Showing posts with label productivity. Show all posts
Showing posts with label productivity. Show all posts

Wednesday, July 2, 2014

The Habit Factor

Hannah's finally starting to get on a decent schedule with an easy bedtime (though this week has been an exception - crazy teething plus swim lessons mean that she's fussy and wired up, which is making bedtime tough again) and she's in her own room, which means that I can wake up in the mornings without waking her.  This has been good for several reasons.  First, I get to do my morning meditations, and drink my coffee in peace.  Second, I can actually start to do some of the things that are important to me again.

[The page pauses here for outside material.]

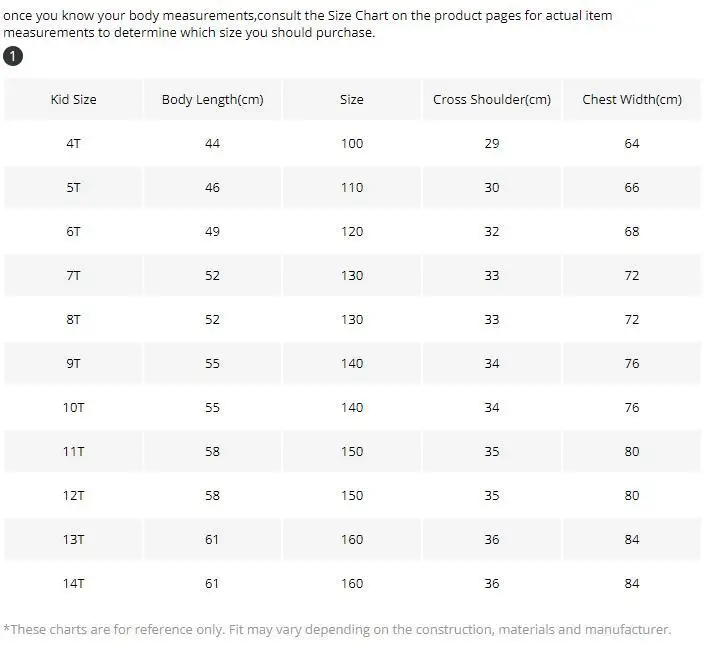The image size is (711, 648).
Task: Click the body length value 44
Action: tap(212, 144)
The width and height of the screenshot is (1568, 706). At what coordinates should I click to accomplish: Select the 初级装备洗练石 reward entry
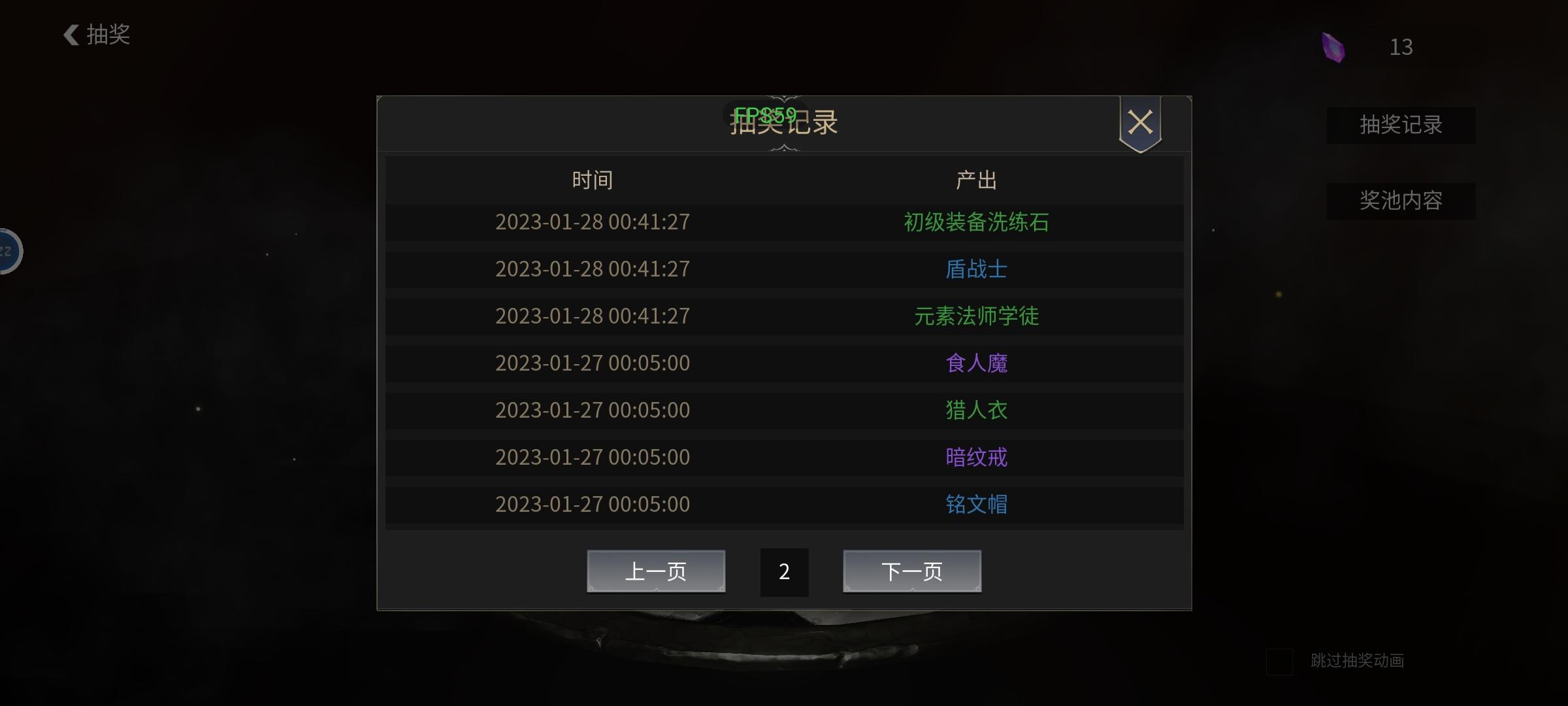[976, 222]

So I downloaded this app called The Habit Factor, and their thing is that it's the small actions, ie habits, that make up our lives, and help us achieve our goals.  So you use the app to input big goals, like losing weight, or writing a book (mine) and then you associate them with different habits, which you also input.  So I have the following habits already set up:

- spend at least 20 minutes in the morning working on my book
- meditate daily
- exercise daily
- log food in loseit app daily
- write in my various blogs 5x/week
- think about what I'm grateful for each day
- do 50 situps each day
- go to church at least twice a month

... and on it goes.

Each day you get reminders for the habits you wanted to practice that day, and they have all these nifty graphs and such that let you track how well you're doing.  And then when you input big goals, you can then link the habits to them, so you can start to see how the daily activities impact your big goals.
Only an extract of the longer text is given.